Banjir di Kampung Kedunglotong Pebayuran terjadi sejak Senin (26/1/2026) dan hingga siang hari air belum menunjukkan tanda-tanda surut.
Genangan air merendam rumah-rumah warga di RT 01/07 dan RT 01/08 Dusun 2, dengan ketinggian air mencapai hampir selutut orang dewasa.
Warga setempat menyebutkan, banjir dipicu oleh tingginya curah hujan yang berlangsung cukup lama serta saluran air yang tidak berfungsi optimal.
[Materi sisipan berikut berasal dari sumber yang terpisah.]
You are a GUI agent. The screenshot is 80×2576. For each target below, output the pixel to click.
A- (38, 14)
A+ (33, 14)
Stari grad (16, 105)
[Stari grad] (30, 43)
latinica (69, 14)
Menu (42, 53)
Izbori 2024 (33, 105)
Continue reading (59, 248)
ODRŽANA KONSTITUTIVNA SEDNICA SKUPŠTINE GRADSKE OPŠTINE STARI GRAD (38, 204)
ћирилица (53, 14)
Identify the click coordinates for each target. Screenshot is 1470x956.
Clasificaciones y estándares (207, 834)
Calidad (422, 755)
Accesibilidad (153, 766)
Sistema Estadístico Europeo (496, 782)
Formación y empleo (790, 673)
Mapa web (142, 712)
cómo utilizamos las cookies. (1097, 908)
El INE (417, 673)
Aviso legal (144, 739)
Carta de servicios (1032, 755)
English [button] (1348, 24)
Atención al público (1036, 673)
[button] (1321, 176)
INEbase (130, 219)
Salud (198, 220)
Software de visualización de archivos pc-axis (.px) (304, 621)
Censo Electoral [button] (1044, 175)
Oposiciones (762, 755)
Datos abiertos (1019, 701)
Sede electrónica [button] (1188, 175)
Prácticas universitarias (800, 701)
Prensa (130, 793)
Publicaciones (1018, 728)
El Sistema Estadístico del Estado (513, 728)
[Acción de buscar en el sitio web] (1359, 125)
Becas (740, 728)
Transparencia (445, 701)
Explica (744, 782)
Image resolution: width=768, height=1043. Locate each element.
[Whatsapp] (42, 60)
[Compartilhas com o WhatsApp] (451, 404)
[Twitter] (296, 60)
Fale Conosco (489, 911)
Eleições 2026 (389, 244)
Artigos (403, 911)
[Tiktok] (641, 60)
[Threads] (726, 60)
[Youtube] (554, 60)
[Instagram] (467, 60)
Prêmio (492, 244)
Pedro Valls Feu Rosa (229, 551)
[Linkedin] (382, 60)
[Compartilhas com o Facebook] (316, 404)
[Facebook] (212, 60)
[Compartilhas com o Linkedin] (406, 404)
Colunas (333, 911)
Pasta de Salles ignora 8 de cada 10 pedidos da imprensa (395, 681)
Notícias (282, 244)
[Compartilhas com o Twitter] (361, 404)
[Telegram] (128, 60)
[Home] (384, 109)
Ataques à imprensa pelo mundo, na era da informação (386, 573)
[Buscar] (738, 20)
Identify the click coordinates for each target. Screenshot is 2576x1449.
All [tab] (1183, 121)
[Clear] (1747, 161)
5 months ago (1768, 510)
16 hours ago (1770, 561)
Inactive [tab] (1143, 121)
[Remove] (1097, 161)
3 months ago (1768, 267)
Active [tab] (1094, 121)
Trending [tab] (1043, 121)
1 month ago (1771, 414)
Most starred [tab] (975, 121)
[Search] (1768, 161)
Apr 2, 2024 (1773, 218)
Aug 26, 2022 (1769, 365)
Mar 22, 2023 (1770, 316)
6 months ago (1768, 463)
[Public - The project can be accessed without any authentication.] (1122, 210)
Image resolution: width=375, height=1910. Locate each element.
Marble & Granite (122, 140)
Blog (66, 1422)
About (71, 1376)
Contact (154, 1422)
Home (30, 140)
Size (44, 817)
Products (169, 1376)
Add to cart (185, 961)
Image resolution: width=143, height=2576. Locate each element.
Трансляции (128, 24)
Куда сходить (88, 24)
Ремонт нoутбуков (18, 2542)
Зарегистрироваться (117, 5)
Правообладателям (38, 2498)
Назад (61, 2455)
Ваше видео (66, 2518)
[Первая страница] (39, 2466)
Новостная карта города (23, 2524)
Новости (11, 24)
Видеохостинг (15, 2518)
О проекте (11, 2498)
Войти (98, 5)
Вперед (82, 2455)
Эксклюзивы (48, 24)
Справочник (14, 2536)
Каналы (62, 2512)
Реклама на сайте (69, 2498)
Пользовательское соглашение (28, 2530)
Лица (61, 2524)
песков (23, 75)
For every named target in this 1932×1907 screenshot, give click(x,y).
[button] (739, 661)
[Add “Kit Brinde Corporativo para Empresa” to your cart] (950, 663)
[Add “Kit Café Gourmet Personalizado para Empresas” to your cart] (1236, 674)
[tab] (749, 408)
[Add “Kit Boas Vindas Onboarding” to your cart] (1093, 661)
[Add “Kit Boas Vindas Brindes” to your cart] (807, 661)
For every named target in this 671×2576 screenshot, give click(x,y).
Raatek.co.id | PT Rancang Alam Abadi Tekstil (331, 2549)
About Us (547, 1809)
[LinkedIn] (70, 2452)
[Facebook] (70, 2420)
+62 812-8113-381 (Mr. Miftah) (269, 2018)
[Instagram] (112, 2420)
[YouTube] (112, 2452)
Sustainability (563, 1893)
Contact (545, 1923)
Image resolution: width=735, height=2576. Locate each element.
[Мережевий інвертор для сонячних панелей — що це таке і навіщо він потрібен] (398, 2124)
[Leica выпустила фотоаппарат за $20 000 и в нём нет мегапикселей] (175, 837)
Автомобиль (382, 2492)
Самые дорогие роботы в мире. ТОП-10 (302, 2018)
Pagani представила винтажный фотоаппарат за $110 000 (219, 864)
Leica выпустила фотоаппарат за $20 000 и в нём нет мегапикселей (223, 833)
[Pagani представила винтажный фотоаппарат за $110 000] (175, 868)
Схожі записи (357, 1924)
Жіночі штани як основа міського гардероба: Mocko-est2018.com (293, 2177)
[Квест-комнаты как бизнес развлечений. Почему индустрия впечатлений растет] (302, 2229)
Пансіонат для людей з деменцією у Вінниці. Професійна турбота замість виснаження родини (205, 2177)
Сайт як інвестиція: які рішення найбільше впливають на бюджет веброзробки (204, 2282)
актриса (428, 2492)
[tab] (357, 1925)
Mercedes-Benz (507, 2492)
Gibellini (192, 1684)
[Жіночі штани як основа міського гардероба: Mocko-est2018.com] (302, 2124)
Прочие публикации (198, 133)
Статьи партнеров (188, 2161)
Akibatnya, air meluap dan menggenangi kawasan permukiman yang berada di dataran rendah dikutip dari Instagram Gue Cikarang Kamis, (29/1/2026).
Kondisi banjir di Desa Bantarjaya ini membuat air masuk ke dalam sejumlah rumah warga, terutama bangunan dengan lantai yang lebih rendah.
Aktivitas masyarakat pun terganggu karena beberapa ruas jalan lingkungan tidak dapat dilalui kendaraan roda dua maupun roda empat.
Selain merendam rumah, banjir juga menyebabkan akses warga terhambat untuk beraktivitas, termasuk menuju tempat kerja dan sekolah.
Warga terpaksa bertahan di dalam rumah sambil menunggu air surut, sembari menyelamatkan barang-barang penting ke tempat yang lebih tinggi.
Hingga berita ini diturunkan, belum ada laporan evakuasi warga, namun masyarakat berharap adanya perhatian dan penanganan dari pihak terkait, terutama untuk memperbaiki sistem drainase agar banjir di Pebayuran tidak terus berulang setiap musim hujan.
Banjir yang kembali melanda Kampung Kedunglotong Bantarjaya menjadi pengingat pentingnya pembenahan infrastruktur saluran air serta mitigasi banjir di wilayah rawan genangan di Kabupaten Bekasi.